Anche in Italia. “Chi ha un ruolo puramente tecnico dovrà reinventarsi più degli altri“, osserva Pelissero. “Il fattore umano nella consulenza finanziaria resterà strutturalmente importante per gestire le relazioni. L’intelligenza artificiale può gestire il contenuto tecnico, ma l’aspetto empatico sarà determinante“.
Rischi e opportunità
Non mancano le criticità in questa transizione tecnologica. “I metodi usati dall’intelligenza artificiale possono essere una black box, soggetti agli stessi tipi di revisioni nelle metodologie come nei rating tradizionali“, avverte Keip. La dipendenza dagli algoritmi può amplificare errori sistemici. Il rischio di decisioni a cascata basate sugli stessi modelli preoccupa chi scrive le regole: istituzioni finanziarie e governi.
Ma ci sono varie spinte per trasformare il ruolo degli analisti con l’aiuto delle macchine. C’è infatti un problema di trasparenza. Il ruolo degli analisti è quello di garantire l’accesso alle informazioni da parte degli investitori. La simmetria informativa è una regola base per il funzionamento della finanza moderna. Tuttavia, le società di minori dimensioni rischiano di ricevere meno attenzione. Oggi, infatti, circa 1.500 società dell’indice Russell 2.000 (che raccoglie i titoli con più bassa capitalizzazione sul mercato azionario statunitese) hanno meno di 10 analisti che le seguono, contro le 880 di dieci anni fa. La concentrazione dell’analisi sui titoli maggiori può creare inefficienze di mercato. La liquidità dei titoli minori potrebbe risentirne. È in gioco la democrazia finanziaria.

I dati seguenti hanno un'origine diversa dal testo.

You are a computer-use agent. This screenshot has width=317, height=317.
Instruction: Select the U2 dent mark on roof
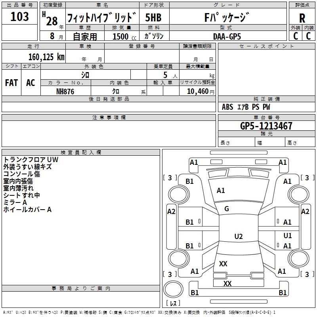click(238, 237)
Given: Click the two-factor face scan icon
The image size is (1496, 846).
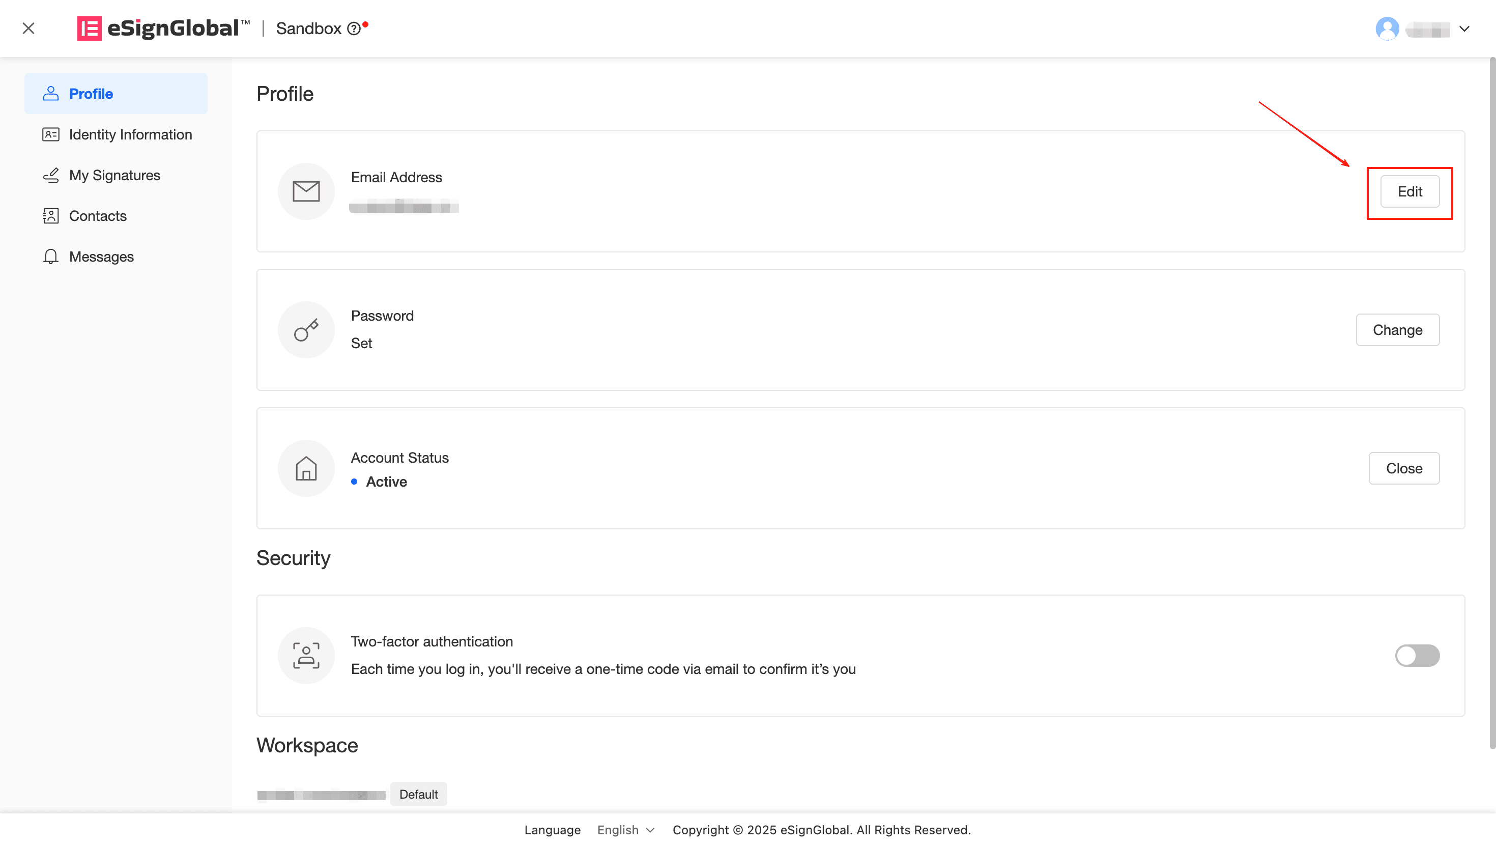Looking at the screenshot, I should (x=306, y=655).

Le innovazioni non mancano neanche nel nostro Paese. “Vediamo già esperimenti sul mercato di clienti più giovani che aprono rapporti direttamente online in modo pienamente disintermediato“, riflette Pelissero. “Sono ancora una piccola nicchia nel sistema, ma segnalano una tendenza che non possiamo ignorare. La convinzione è che il futuro sarà sempre più nelle mani degli operatori capaci di combinare competenze tecniche e relazionali“.
Il futuro dell’analisi
La modificazione portata dall’intelligenza artificiale appare irreversibile, ma questo non significa la fine degli analisti. Il loro ruolo evolverà verso competenze più sofisticate di supervisione e interpretazione degli strumenti automatici. La sfida è integrare efficacemente intelligenza artificiale e giudizio umano. Le società di gestione stanno investendo massicciamente in questa direzione.
“Il futuro è nell’integrazione intelligente tra uomo e macchina“, conclude Keip. Gli analisti del futuro dovranno padroneggiare sia gli strumenti tecnologici che le competenze tradizionali. La capacità di dare senso ai dati e costruire narrative convincenti resterà decisivo. Ma dovranno farlo utilizzando strumenti sempre più sofisticati.
Anche in Italia. “Nel nostro caso, la responsabilità ultima di ciò che viene fatto sul portafoglio resta del gestore“, conclude Pelissero. “Non c’è una delega assoluta a un’entità astratta: si lavora insieme all’intelligenza artificiale, mantenendo l’ultima parola su cosa fare e non fare“.